The next class I’d like to talk about is the software development course. This

semester long group project course gave me experience with two extremely valuable

skills: Git (version control) and project management. This course also ties in with Design
Thinking but I want to cover other subjects for this class. At the end of the semester, my

teammates selected me as the best team manager for our group. I used my previous

experience in clubs and teams to help us delegate work and set deadlines for

components and subfeatures each week. Even though we weren’t following a strict

approach like Agile or Waterfall, the experience of working with the same group on the

same project with a deadline set way out in the future was truly eye opening. Since we

had to come up with a solution to a problem from scratch we had to develop ourselves a

complete system of components which could effectively interoperate to deliver to a user

with the features they want. The roadblocks we encountered such as us only being

sophomores with very limited experience only worked in our favor to further our

communication skills to overcome them.

Version control used to be a problem for software developers but it has since

been “solved” by things like Git, google3, VCS etc. I say “solved” because even though

a team uses one of these tools, doesn’t mean that conflicts and bugs won’t occur. A

team should establish a set of rules for submitting code, naming files, and the

Object-Oriented design they use. This class greatly reduced my ramp-up time at my

internship the following summer.

One of the best things I chose to do while in college was to serve as an

undergraduate teaching assistant for the sophomore level computer engineering

courses. This gave me 2 new learning outcomes that I would not have thought I’d have

gotten while still a student. First, observing students’ solutions to the same labs and

problems I had to solve when I was in their position and their process for coming to
these solutions really excited me. I was truly invigorated each lab period to see how

students would approach a problem, what questions they would ask, and how each

student would respond to difficulties. As I worked with the same problems and labs over

and over again, I would learn something new about the topic, something I hadn’t even

considered before. It was strange how I had taken this course already and thought I

learned everything there was to learn about it, but the students continued to teach me

new things.

Second, since each student was different, I became more and more aware that I

can’t help each student in the same way. Some students benefit more from me

explaining the idea or concept first and then how it applies to the specific problem they

were working on. Other students benefit more from me helping them solve their problem

first and then bringing it back to the concept they were applying without knowing it.

Furthermore, I noticed how easy it was for me to tell after working with these students

for weeks which ones were truly interested and wanted to be experts in the field. I’m

certain that I’ll be able to perceive similar vibes from my coworkers and teammates on a

real engineering team.

Having set times each week where I was responsible for facilitating the learning

of other students really helped boost my confidence. It made me more sure of my

knowledge of engineering, my presentation and communication skills, as well as the fact

that this field is right for me. Often times throughout the semester I would take actions

that were not required by TAs such as holding review sessions, asking particularly

talkative students about their feelings on the class, and meeting students outside of
office hours and lab. Each of those actions was positively received by my students and

it was truly rewarding that the risk I took to go above what was expected paid off.

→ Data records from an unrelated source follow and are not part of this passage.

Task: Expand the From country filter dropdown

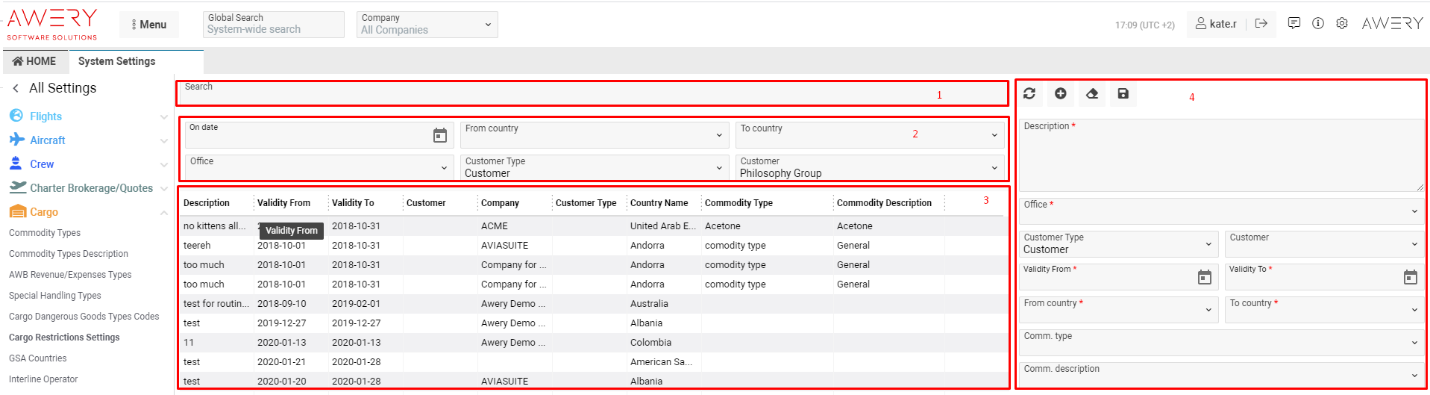Action: click(x=596, y=135)
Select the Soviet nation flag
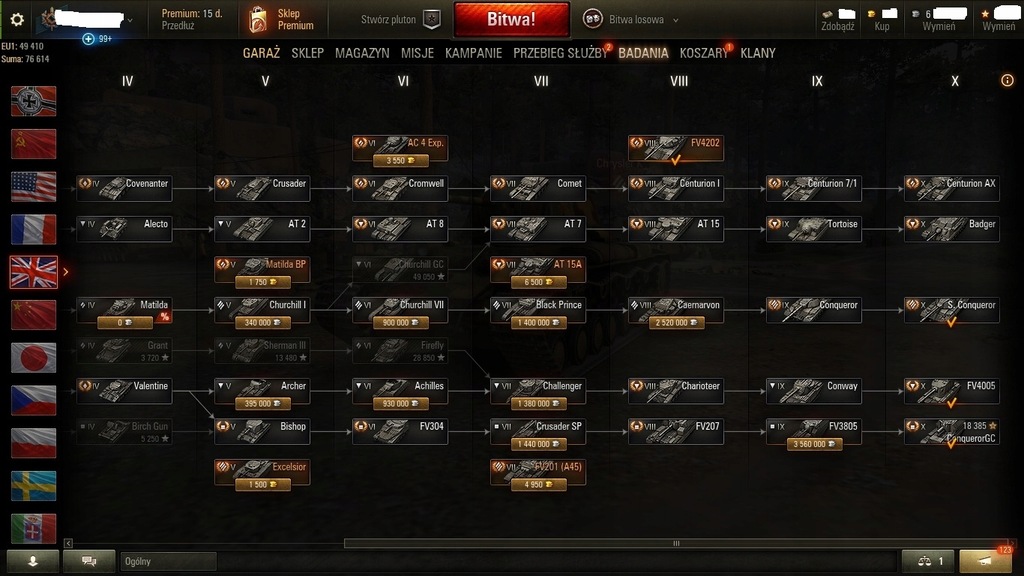The height and width of the screenshot is (576, 1024). (33, 144)
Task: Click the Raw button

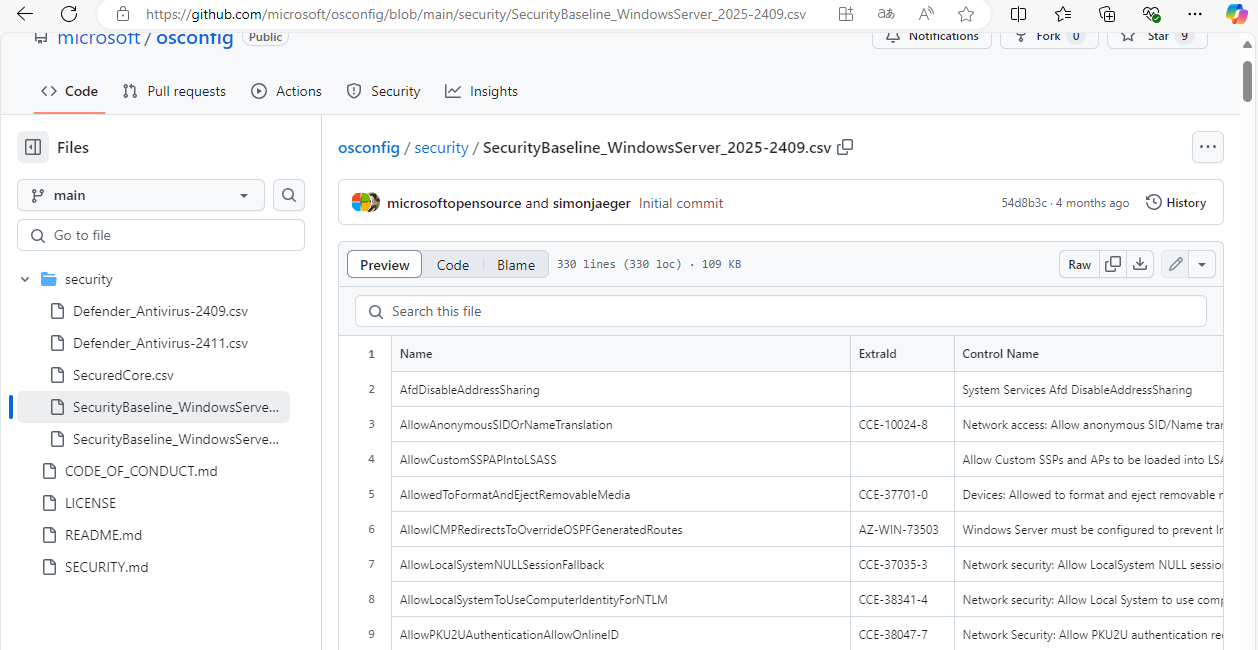Action: (x=1079, y=264)
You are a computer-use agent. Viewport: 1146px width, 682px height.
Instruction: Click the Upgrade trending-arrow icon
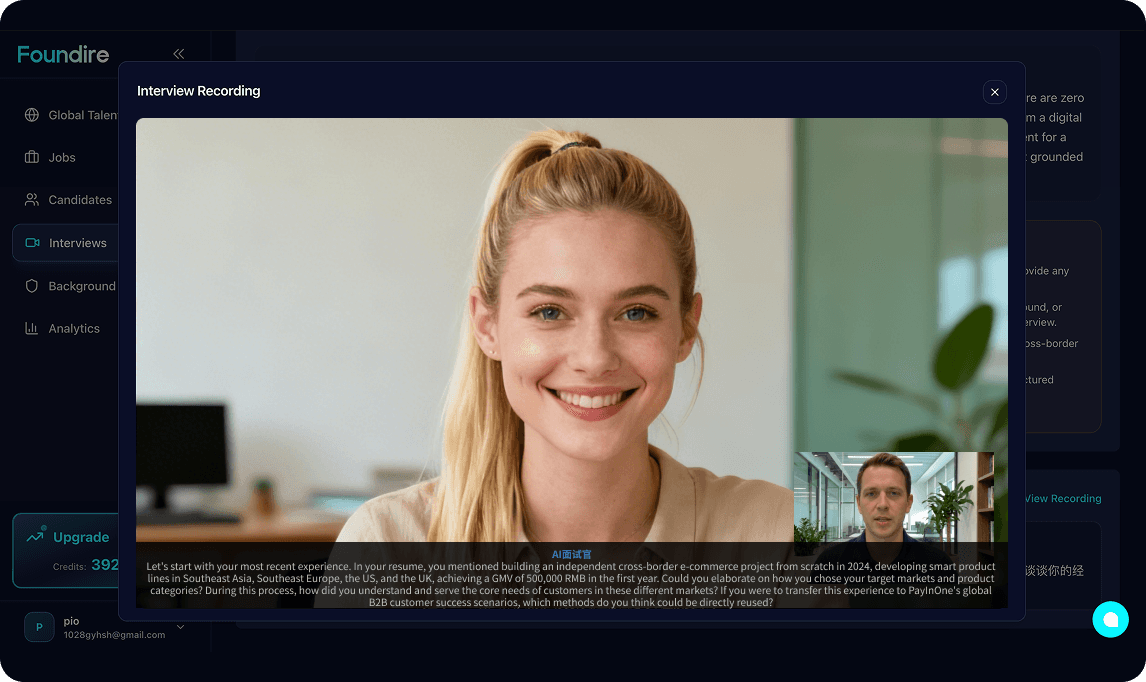click(37, 536)
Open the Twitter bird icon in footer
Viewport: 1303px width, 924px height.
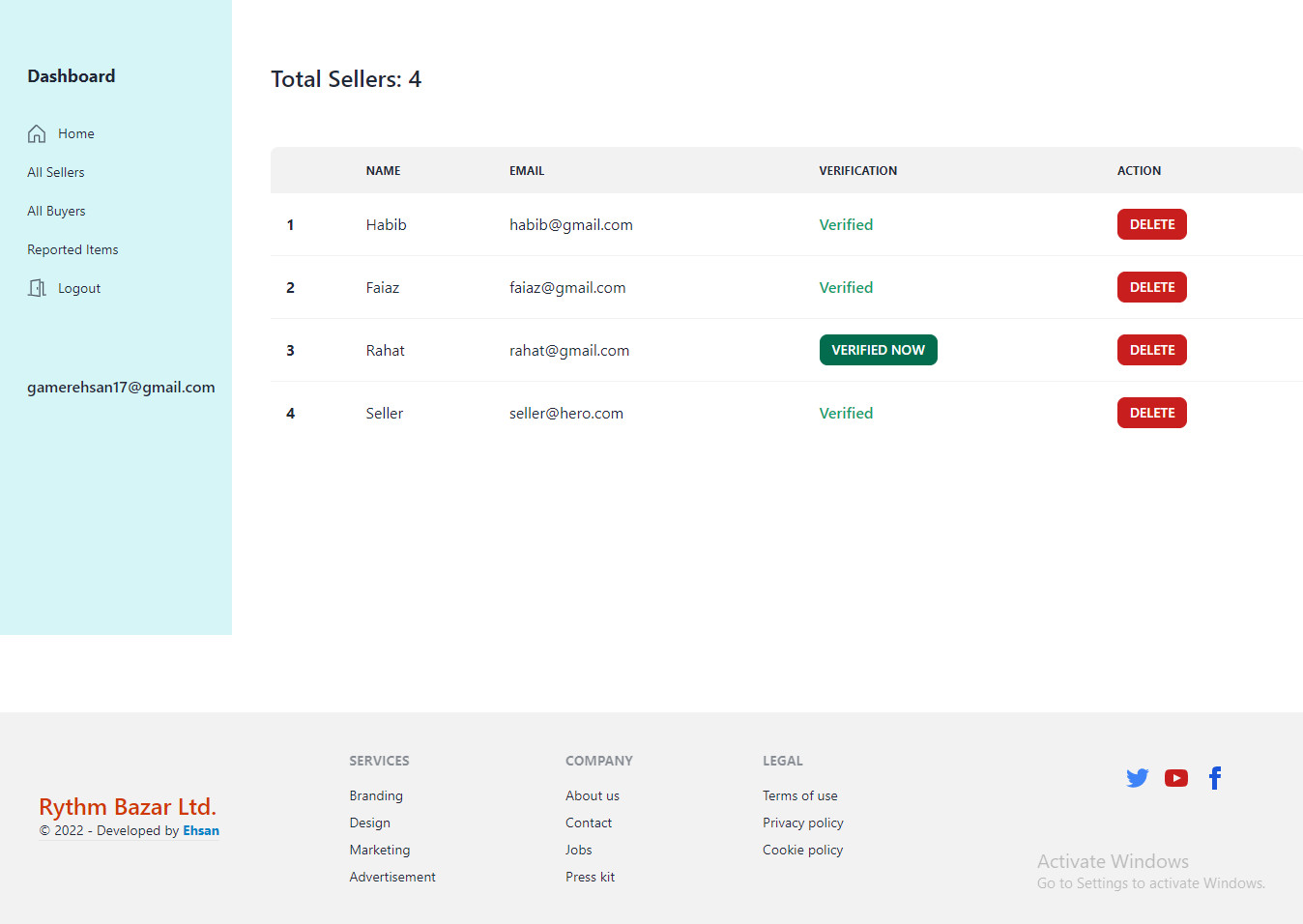click(x=1137, y=778)
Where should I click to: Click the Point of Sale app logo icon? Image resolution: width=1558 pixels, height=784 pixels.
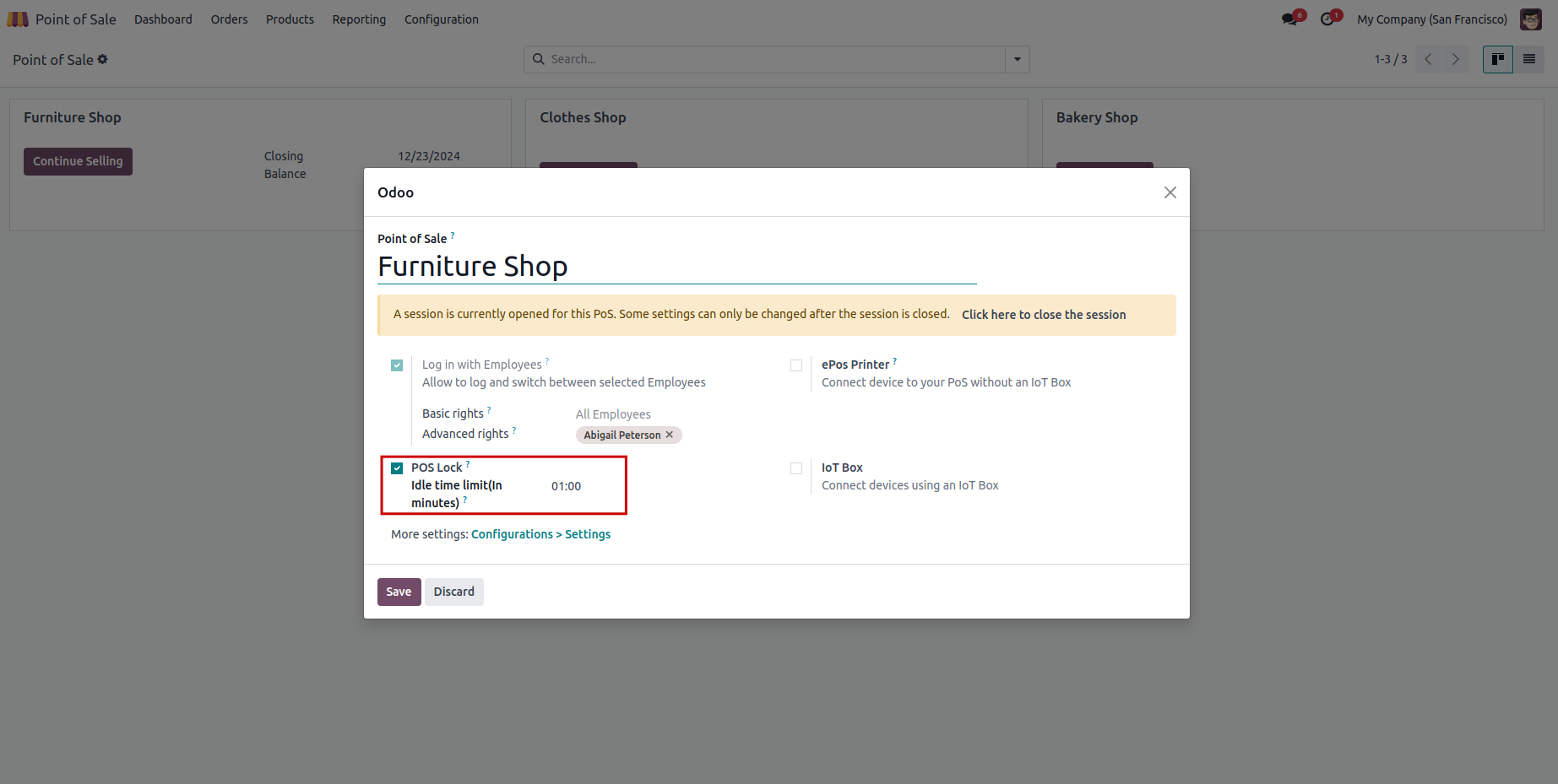pos(18,19)
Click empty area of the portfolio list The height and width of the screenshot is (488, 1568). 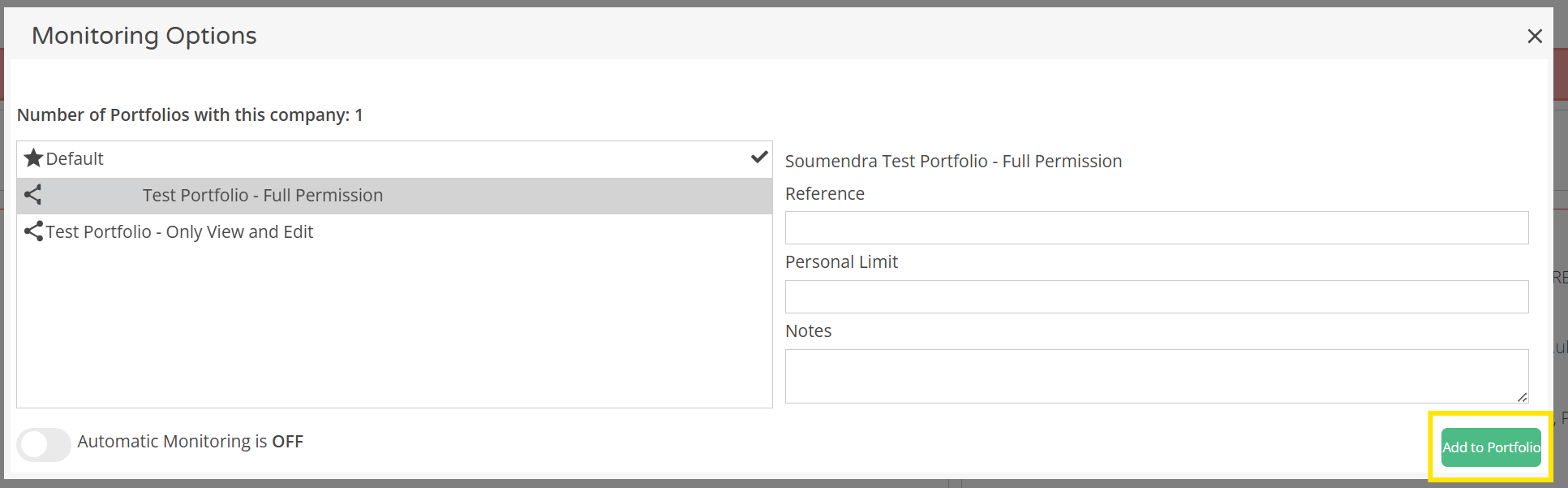click(394, 325)
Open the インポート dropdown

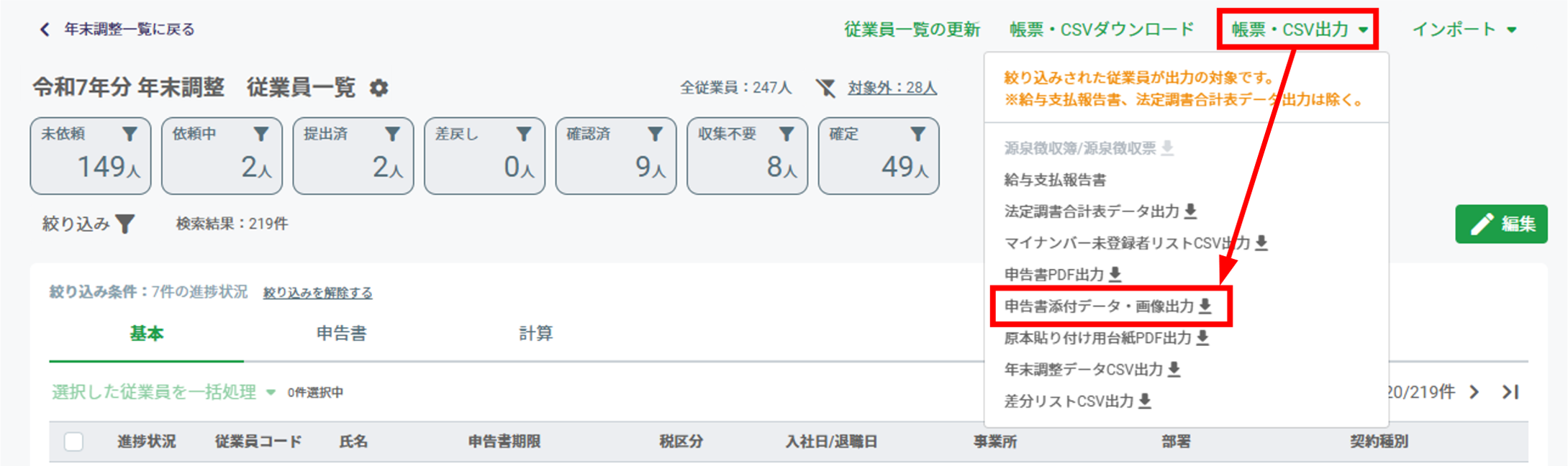(1464, 29)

If I were able to go back and change anything about my college career, it would

be to have tried to TA the classes in a sequence. For example the Cpr E core of 281,

288, 381, and 308. I find that working with people you already know or have worked

with before is much easier since there is no ramp up time for learning their habits and

what works best with them. Therefore, if I were able to be those students’ TAs for each

of those classes I would be that much more effective at teaching them.